→ Problem description:
Continue the article on hiring independent consultants instead of large consulting firms from the point where it stops.

→ Text excerpt:
==================================================

That’s false of course, and one way to illustrate that is to look at what's happened to many businesses that were in trouble and brought in major consulting firms, especially hospitals. Many times the employees those firms send in are taught procedures for evaluation which may or may not work, whereas an independent consultant will have had some significant years doing the needed work and can actually offer real solutions.

To better illustrate why independent consultants are the way to go, here are 5 reasons why they might be better for you or your business.

1. Independent consultants will cost you less.

Independent consultants aren't cheap, but they’ll cost you a lot less than hiring a major consulting company. In the central New York area a few years ago, a hospital in financial constraints needed some consulting help. They went out and hired a large consulting firm from another state, spending almost $5 million. They totally ignored all local consultants, all of whom would have cost them less than $500,000 total. Not only would that have solved the hospitals financial issues better, since they probably wouldn't have had to pay for most of the expenses that were doled out to the organization from out of town, but the local consultants would have cared more because it would have been good for the area.

2. With an independent consultant, you know who you’re getting.

==================================================

→ Given information:
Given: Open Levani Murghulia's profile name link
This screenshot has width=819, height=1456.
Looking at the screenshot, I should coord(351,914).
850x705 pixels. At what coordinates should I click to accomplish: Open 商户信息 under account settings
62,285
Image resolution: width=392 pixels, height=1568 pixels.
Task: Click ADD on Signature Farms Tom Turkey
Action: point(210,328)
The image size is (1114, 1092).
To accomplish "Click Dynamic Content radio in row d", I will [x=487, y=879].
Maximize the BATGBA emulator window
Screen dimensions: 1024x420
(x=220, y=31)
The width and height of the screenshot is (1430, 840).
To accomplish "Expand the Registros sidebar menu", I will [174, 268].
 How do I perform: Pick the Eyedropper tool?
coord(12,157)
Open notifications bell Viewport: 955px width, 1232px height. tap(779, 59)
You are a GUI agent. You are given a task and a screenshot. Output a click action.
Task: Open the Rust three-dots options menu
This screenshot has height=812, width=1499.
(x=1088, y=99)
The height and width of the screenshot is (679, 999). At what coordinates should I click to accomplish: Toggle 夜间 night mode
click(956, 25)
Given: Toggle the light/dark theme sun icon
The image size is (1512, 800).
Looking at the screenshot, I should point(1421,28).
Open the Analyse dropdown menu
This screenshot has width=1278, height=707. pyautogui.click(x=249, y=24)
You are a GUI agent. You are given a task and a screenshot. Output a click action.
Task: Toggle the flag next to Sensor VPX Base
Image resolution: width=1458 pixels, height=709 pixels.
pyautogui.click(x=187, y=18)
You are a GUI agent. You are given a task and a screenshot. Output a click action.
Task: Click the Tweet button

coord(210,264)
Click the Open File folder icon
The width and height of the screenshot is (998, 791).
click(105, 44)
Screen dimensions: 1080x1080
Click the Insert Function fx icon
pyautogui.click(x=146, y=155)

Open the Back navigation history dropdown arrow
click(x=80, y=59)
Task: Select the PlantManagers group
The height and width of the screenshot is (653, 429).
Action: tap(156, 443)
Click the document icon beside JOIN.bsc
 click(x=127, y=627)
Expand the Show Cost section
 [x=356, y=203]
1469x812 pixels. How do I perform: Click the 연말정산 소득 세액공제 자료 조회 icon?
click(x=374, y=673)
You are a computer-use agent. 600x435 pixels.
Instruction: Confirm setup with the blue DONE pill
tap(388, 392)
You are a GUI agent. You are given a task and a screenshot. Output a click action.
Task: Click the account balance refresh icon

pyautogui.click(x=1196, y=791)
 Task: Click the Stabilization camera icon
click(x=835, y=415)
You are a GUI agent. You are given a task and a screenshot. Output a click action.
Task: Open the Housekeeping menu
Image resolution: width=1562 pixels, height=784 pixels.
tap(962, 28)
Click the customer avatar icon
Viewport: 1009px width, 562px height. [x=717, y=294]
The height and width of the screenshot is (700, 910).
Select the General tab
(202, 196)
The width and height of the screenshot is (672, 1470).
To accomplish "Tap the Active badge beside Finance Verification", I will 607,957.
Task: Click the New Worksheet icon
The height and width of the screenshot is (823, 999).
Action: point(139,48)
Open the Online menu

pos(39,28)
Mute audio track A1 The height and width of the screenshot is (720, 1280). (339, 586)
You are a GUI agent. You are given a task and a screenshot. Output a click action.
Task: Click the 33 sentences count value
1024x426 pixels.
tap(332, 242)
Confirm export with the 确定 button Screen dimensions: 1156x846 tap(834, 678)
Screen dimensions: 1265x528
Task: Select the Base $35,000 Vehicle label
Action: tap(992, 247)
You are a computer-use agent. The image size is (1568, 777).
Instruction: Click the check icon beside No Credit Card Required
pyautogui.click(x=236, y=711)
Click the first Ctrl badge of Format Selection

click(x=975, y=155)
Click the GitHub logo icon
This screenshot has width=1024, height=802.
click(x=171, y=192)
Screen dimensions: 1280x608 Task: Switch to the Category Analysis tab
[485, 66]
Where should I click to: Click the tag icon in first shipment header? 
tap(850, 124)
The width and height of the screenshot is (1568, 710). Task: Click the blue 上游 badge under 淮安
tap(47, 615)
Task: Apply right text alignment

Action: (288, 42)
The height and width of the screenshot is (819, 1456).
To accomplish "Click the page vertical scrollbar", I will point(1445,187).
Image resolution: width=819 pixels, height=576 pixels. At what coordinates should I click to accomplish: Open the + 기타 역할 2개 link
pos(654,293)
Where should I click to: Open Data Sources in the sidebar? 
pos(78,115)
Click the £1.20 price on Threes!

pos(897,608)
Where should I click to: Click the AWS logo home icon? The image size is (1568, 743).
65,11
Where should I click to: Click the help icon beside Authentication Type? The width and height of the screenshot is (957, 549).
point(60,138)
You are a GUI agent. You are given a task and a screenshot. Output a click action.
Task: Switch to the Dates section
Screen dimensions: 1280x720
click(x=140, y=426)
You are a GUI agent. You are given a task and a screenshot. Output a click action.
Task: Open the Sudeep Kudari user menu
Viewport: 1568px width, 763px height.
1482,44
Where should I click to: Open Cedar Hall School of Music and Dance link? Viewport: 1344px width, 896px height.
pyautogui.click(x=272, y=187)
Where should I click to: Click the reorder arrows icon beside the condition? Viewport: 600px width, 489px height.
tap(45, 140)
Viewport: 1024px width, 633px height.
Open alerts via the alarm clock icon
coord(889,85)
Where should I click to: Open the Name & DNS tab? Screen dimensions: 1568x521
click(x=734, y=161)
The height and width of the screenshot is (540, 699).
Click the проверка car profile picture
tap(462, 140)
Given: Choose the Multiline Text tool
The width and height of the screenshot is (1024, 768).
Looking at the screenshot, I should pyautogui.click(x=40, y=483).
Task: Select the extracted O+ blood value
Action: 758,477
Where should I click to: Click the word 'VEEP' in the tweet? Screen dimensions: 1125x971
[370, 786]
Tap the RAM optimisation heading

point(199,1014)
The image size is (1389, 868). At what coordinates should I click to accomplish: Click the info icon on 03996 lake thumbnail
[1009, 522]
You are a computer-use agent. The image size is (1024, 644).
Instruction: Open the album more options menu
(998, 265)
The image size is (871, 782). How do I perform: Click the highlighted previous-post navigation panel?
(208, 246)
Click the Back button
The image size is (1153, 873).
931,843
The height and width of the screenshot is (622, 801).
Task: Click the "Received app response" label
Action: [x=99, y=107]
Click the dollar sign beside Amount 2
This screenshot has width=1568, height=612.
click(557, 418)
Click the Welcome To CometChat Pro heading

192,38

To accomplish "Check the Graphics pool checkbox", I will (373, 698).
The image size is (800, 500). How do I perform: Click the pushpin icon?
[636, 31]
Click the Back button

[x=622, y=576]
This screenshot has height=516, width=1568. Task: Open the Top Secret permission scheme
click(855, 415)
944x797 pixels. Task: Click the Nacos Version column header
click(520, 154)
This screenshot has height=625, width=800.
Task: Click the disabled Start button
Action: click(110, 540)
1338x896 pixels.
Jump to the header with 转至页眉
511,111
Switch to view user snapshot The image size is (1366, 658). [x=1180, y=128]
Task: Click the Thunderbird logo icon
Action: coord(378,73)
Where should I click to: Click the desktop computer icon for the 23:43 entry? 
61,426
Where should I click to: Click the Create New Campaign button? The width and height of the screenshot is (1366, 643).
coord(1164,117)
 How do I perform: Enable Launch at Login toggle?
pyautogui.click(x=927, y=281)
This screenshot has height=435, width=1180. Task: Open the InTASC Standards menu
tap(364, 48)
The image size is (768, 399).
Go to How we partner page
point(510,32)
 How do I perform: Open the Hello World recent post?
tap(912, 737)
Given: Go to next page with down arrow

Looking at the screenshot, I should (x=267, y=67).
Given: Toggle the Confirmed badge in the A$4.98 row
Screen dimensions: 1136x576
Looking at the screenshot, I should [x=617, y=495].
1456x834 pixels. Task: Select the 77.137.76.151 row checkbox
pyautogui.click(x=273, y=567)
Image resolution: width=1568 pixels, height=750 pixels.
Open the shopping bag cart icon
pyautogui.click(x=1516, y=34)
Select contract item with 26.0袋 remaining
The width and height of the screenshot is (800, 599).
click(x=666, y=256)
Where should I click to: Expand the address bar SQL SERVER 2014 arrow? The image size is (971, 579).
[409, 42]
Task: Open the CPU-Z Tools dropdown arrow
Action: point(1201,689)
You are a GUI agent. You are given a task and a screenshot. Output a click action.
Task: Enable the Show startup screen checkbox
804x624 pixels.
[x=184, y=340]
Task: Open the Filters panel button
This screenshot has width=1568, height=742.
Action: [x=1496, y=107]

==================================================

→ Response to this task:
When someone contracts with large consulting companies, they rarely get the person they’ve been talking to as their consultant. Therefore, any rapport that’s been built up is lost. Every once in awhile, the consultant you get is an independent consultant who’s subcontracting with the large company; you could have eliminated the middle man, saved some dollars, and gotten more specific help with your needs.

3. Independent consultants have done the work you need help with.

Many years ago I had a subcontracting contract with a large consulting firm in another state. Out of the team of 9 consultants, only myself and two other people had ever worked in that particular field, and out of that group, only myself and one other person had ever done the work we were specifically consulting on during the project. The other consultants were young and hungry but drastically inexperienced, and mainly asked questions from a template rather than having any real knowledge of what would have helped them accurately diagnose and correct the problems. Then again, since the large consulting firm was more interested in increasing billable hours than solving any issues, it paid for them to have lower paid consultants with little experience so they could stay longer.

4. Independent consultants usually come with some years of experience behind them.

When I got into consulting, I’d been in the business nearly 20 years. Although there are independent consultants in certain businesses that may have less than 5 years of critical experience, the majority of independent consultants will have at least 10 to 15 years of quality business experience behind them, and that's not including consulting time. This means they've probably encountered your types of issues previously and can fix your problems quicker and more efficiently.

5. Independent consultants are flexible and beholden to you only.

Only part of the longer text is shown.